For my Lenten Discipline this year, I’ve decided I’ll be reading (and blogging) about Debbie Blue’s book, Consider the Birds: A Provocative Guide to Birds of the Bible.
As I said last time, I know a lot about birds. In fact, I wasn’t sure I could still learn anything about birds. But Debbie Blue surprised me when she said that a dove and a pigeon were the same bird! Pigeon comes from the French word pijon and dove is the English word for birds of the Columbidae family.
The dove is the symbol for the spirit of God that hovered over the water at creation, and brought messages of the flood receding to Noah, and announced Jesus’ parentage to John the Baptist. We tend to think of doves as the essence of purity, but in ancient civilizations the dove represented passion, jealousy, anger and sex. Ishtar, the Babylonian goddess was the patron of war, fertility and love; Astarte was the goddess of fertility, sexuality, and war; and Aphrodite was the goddess of love, beauty, pleasure and procreation. The dove was associated with all of these goddesses.

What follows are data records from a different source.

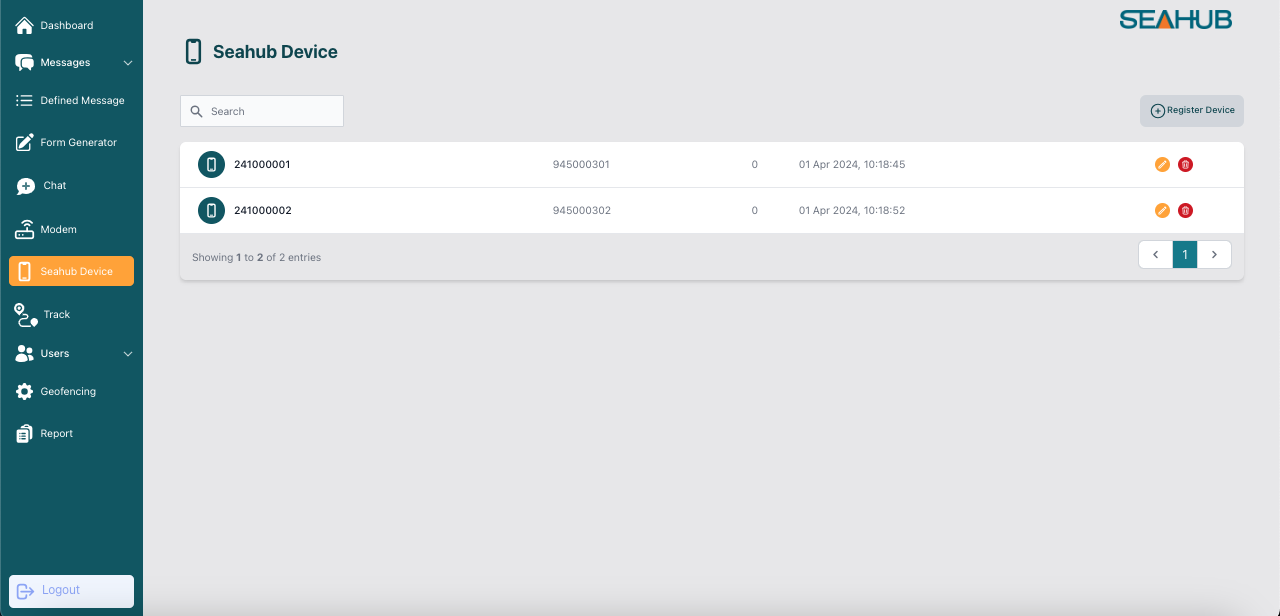Click the delete trash icon for device 241000001
1280x616 pixels.
(x=1185, y=165)
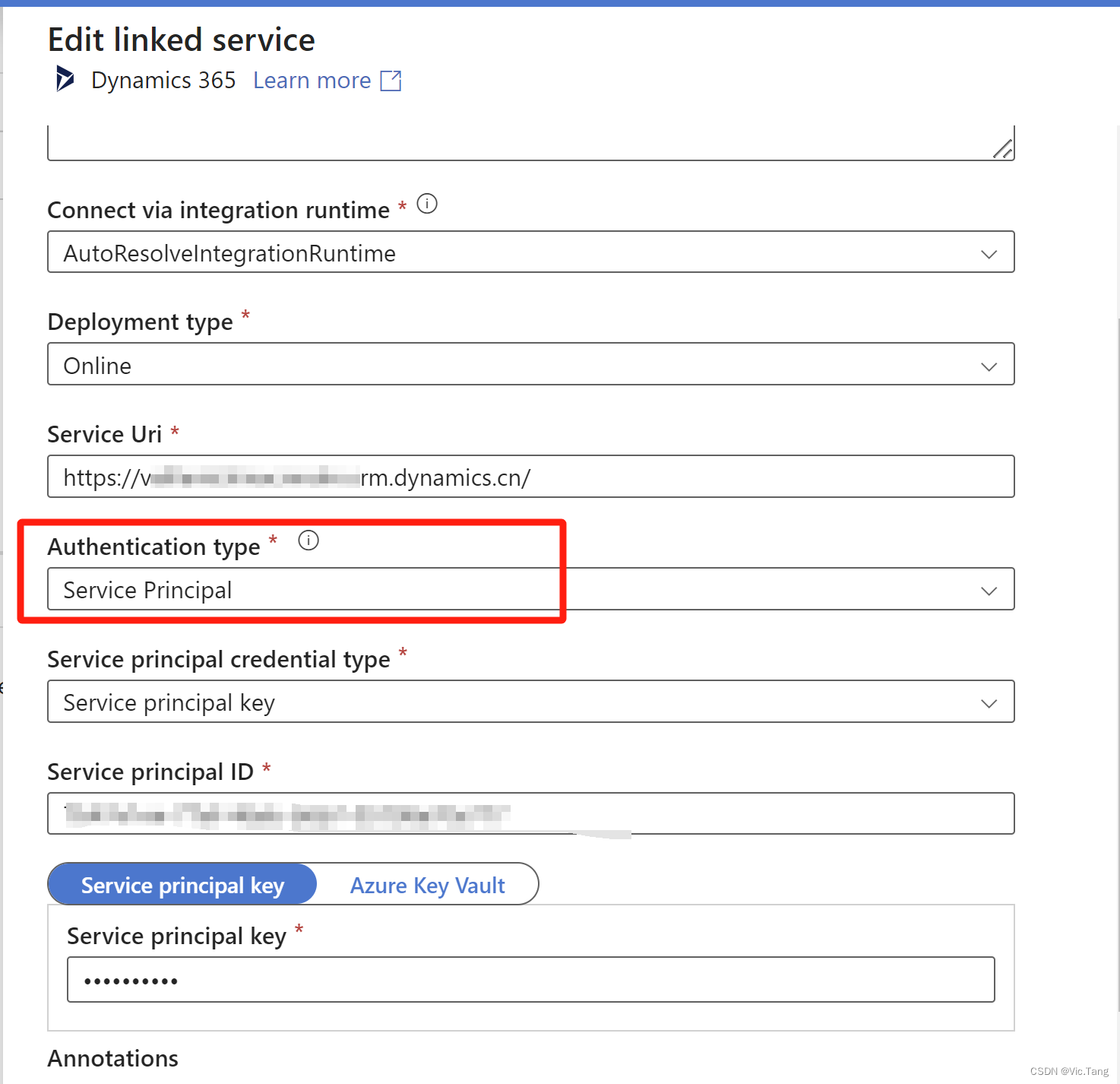Select the Service principal key tab
This screenshot has height=1084, width=1120.
182,884
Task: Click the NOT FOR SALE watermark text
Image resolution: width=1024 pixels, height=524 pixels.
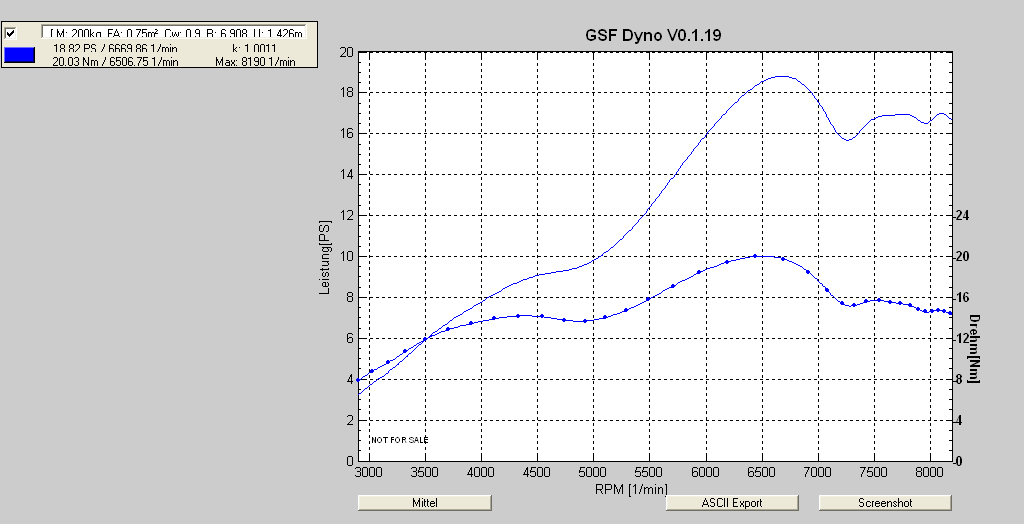Action: (x=399, y=440)
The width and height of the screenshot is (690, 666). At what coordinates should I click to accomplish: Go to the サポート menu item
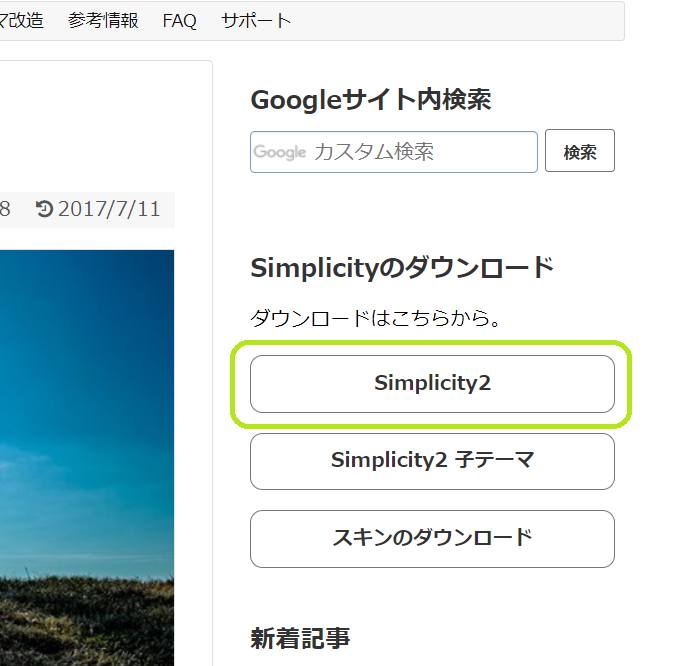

Pigeons/doves are so plentiful, we hardly even notice them. Perhaps that is like the Holy Spirit – always around, and consequently unnoticed. As the author says, “Maybe we don’t notice because we are looking for something pure and white, but the spirit of God is more complicated than that – fuller and richer and everywhere. Perhaps we’ve read the dove wrong – it isn’t pure as the driven snow. Maybe we got hung up on purity. Maybe the Holy Spirit of God is more creative than puritan. Maybe we’ve been mistaken about what holy means.”
I know I’m going to spend a lot of time this Lent trying to notice – trying to remember to see God as creative – watching the “rats with wings” as some people call pigeons. Maybe I’ll see God there.